Find answers to common questions or reach out to us directly.
Frequently Asked Questions
MagicTerm works with any USB-serial adapter that appears as a standard serial port on macOS, including FTDI, CH340, CP210x, PL2303, and others. If your adapter shows up as a /dev/cu.* device, MagicTerm can connect to it.
MagicTerm supports standard baud rates from 300 to 921,600 bps, including 300, 1200, 2400, 4800, 9600, 19200, 38400, 57600, 115200, 230400, 460800, and 921600. These cover virtually all serial communication scenarios.
The Network Bridge lets you share your serial connection over the network. The TCP bridge creates a raw socket that you can connect to with telnet or any TCP client. The SSH bridge provides encrypted access with password authentication. Both can be bound to localhost only (secure) or all interfaces (accessible from other machines).
Yes! Open a new window with Cmd+N and each window can connect to a different serial port independently. Ports already in use by another window are shown as disabled to prevent conflicts.
Text Alerts let you define patterns that MagicTerm watches for in the incoming serial data. When a match is found, it plays a sound of your choice. This is useful for monitoring long-running processes or waiting for specific responses from your device.
First, check that your USB-serial adapter is plugged in and that macOS recognizes it (look for it in System Information > USB).
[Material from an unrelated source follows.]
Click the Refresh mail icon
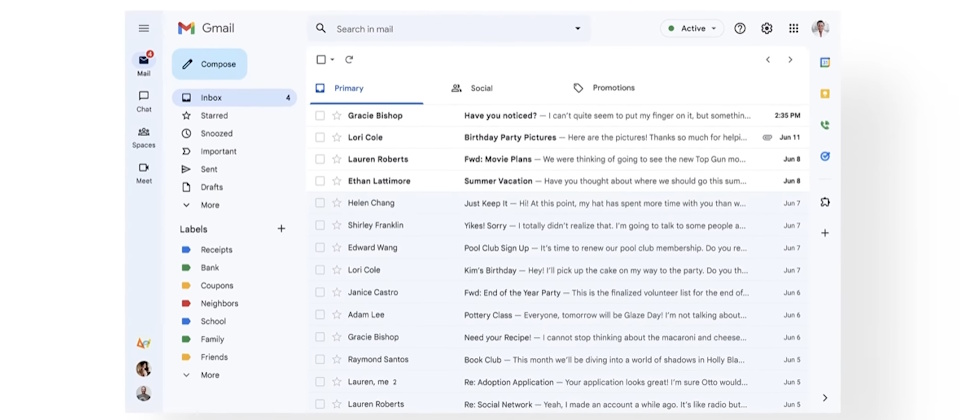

Some adapters require a driver - check your adapter manufacturer's website for macOS drivers. If the port still doesn't appear, try unplugging and re-plugging the adapter, or restarting MagicTerm. Also check Settings to make sure "Hide Useless Serial Ports" isn't filtering out the port you're looking for.
MagicTerm requires macOS 15.0 (Sequoia) or later. It runs natively on both Apple Silicon (M1/M2/M3/M4) and Intel Macs as a universal binary.
Use the Save button in the toolbar to export your terminal session. In Settings > Log, you can configure the format: choose between Raw or Filter ANSI (strips escape codes), optionally include TX/RX direction markers, and add timestamps to each line.
Troubleshooting
No data appearing in terminal
Verify the correct baud rate - mismatched baud rates are the most common cause of garbled or missing data.
Check your data bits, parity, and stop bit settings match your device.
Try switching the Display Mode to HEX to see if raw data is arriving.
Ensure your cable supports data transfer (some USB cables are charge-only).
Connection drops or errors
If using hardware flow control (RTS/CTS), ensure your cable has the CTS/RTS lines connected.
Try switching to no flow control to rule out flow control issues.
MagicTerm will auto-reconnect when a device is unplugged and re-plugged - check the status indicator in the toolbar.
Network Bridge not connecting
Ensure you're connected to a serial port first - the bridge requires an active serial connection.
Check that the port number isn't already in use by another application.
If binding to all interfaces, check your firewall settings to ensure the port is accessible.
For SSH bridge, make sure you've set a password before enabling it.